Top of Dataset content
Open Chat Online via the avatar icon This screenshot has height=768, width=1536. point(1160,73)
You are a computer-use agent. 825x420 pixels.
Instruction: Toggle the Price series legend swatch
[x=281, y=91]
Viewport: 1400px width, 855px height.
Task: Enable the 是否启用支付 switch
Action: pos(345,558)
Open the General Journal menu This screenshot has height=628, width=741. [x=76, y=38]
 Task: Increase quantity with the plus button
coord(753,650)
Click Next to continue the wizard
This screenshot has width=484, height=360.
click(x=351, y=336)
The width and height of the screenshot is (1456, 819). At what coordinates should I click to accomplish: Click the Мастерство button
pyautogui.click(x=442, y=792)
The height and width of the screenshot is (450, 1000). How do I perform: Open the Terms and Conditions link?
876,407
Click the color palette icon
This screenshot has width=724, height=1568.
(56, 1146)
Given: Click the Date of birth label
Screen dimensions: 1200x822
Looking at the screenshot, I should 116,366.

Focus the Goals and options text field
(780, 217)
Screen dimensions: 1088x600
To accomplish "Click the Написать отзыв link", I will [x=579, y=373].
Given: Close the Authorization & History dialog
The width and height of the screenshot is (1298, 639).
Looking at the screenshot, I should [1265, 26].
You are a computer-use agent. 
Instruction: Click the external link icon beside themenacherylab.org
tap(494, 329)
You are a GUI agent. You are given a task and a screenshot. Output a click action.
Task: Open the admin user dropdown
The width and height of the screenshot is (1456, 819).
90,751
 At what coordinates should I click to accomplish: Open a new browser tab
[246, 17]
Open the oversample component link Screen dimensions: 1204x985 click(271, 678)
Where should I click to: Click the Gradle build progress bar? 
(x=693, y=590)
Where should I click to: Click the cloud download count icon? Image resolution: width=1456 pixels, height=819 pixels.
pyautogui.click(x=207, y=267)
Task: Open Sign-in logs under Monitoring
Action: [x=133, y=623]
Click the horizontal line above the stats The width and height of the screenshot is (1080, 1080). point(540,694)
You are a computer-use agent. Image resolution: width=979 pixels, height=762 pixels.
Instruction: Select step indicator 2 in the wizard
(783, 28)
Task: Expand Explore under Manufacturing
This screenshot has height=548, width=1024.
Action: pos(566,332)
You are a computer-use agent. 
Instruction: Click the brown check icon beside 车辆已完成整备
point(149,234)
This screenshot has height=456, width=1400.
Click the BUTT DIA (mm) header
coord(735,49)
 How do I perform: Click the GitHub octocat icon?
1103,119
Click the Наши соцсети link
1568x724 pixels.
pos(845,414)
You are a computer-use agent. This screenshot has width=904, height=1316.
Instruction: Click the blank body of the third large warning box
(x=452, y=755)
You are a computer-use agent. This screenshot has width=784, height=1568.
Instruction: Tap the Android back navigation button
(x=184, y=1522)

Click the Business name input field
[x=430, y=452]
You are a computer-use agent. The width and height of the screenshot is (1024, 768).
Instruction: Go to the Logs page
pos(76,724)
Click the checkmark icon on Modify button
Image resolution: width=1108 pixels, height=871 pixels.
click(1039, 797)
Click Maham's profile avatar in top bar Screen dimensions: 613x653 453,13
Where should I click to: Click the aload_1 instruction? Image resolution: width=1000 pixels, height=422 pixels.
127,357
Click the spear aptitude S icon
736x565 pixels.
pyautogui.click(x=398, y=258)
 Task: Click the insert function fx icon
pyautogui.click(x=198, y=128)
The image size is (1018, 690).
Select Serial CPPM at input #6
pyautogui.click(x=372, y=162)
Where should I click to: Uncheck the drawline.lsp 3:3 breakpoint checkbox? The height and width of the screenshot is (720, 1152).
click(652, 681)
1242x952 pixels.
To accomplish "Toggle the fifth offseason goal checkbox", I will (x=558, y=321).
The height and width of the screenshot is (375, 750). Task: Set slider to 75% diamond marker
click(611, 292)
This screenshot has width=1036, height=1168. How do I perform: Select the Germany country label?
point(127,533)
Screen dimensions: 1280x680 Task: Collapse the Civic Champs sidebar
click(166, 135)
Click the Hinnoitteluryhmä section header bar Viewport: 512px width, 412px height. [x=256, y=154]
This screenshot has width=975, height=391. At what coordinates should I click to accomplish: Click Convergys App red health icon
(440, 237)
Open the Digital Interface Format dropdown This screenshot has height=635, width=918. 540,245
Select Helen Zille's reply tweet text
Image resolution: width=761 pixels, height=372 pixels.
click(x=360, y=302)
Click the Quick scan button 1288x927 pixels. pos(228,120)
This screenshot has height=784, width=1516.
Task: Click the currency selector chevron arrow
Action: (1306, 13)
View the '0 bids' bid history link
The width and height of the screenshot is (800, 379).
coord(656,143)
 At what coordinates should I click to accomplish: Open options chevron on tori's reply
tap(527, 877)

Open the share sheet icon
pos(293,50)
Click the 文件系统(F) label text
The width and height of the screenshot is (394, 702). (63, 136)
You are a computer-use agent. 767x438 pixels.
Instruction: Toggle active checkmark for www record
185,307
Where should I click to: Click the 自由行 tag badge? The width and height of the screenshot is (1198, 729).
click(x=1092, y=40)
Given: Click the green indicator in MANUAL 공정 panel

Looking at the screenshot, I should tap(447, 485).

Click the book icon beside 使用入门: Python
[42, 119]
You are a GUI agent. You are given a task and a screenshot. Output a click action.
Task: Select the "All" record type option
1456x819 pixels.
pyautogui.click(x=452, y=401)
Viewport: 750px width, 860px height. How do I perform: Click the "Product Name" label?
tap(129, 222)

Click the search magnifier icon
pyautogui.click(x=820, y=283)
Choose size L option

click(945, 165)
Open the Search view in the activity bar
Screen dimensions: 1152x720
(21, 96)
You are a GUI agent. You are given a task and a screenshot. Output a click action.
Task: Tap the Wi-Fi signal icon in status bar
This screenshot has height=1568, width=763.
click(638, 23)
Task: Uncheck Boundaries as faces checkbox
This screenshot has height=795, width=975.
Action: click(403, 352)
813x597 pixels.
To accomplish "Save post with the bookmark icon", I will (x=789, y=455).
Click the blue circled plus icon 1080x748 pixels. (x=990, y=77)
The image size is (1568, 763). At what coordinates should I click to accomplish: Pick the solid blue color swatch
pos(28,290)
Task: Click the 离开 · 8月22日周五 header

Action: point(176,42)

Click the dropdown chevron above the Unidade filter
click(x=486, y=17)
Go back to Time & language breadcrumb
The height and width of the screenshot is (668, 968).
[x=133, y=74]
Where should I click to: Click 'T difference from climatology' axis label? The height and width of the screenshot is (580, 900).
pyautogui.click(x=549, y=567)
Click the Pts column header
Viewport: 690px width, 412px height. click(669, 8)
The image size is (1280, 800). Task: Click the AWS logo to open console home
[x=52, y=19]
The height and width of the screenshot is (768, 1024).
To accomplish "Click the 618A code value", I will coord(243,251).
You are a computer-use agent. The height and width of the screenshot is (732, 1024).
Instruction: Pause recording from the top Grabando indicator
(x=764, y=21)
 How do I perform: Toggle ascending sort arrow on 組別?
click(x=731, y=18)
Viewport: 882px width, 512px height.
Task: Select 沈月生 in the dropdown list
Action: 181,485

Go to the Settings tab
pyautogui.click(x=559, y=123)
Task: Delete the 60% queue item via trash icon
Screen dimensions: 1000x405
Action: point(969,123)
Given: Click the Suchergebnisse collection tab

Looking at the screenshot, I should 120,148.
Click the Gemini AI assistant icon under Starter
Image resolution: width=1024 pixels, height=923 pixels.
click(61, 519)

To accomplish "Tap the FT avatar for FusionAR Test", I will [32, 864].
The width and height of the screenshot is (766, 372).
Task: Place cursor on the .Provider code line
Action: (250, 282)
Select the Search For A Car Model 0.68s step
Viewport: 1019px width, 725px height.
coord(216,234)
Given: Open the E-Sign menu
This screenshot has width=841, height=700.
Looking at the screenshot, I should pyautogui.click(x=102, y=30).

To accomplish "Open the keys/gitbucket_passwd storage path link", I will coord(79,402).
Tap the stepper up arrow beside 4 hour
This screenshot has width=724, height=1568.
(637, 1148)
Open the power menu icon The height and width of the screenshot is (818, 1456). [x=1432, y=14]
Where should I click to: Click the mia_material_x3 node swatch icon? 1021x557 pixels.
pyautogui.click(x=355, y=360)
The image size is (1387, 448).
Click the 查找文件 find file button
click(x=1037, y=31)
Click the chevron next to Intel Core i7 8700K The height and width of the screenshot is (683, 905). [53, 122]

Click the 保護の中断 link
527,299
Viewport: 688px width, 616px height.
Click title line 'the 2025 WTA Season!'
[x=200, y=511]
Bottom of Dataset content
Work request:
A single figure is expected: the count of lines in the data above that include the word "agent".

Expected answer:
12